[Saved data entries]
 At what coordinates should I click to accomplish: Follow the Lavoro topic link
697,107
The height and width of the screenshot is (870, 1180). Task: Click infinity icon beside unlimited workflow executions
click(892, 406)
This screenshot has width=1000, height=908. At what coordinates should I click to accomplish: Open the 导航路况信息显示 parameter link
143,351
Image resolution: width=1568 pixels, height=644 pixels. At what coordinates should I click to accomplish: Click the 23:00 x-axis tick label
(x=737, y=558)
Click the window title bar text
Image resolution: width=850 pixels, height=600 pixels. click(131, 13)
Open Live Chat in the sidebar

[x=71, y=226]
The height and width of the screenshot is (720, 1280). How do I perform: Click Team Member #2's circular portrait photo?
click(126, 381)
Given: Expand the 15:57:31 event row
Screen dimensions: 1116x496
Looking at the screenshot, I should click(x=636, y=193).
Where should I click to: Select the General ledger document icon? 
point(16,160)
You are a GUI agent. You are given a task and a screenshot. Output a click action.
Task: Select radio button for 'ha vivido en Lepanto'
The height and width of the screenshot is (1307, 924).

» Problem
Each line of the data is to be written out again exactly.

» Task solution
 At what coordinates should I click to accomplish: Follow the Lavoro topic link
697,107
The height and width of the screenshot is (870, 1180). Task: Click infinity icon beside unlimited workflow executions
click(892, 406)
This screenshot has width=1000, height=908. At what coordinates should I click to accomplish: Open the 导航路况信息显示 parameter link
143,351
Image resolution: width=1568 pixels, height=644 pixels. At what coordinates should I click to accomplish: Click the 23:00 x-axis tick label
(x=737, y=558)
Click the window title bar text
Image resolution: width=850 pixels, height=600 pixels. click(131, 13)
Open Live Chat in the sidebar

[x=71, y=226]
The height and width of the screenshot is (720, 1280). How do I perform: Click Team Member #2's circular portrait photo?
click(126, 381)
Given: Expand the 15:57:31 event row
Screen dimensions: 1116x496
Looking at the screenshot, I should click(x=636, y=193).
Where should I click to: Select the General ledger document icon? 
point(16,160)
You are a GUI agent. You are given a task and a screenshot. Output a click action.
Task: Select radio button for 'ha vivido en Lepanto'
The height and width of the screenshot is (1307, 924).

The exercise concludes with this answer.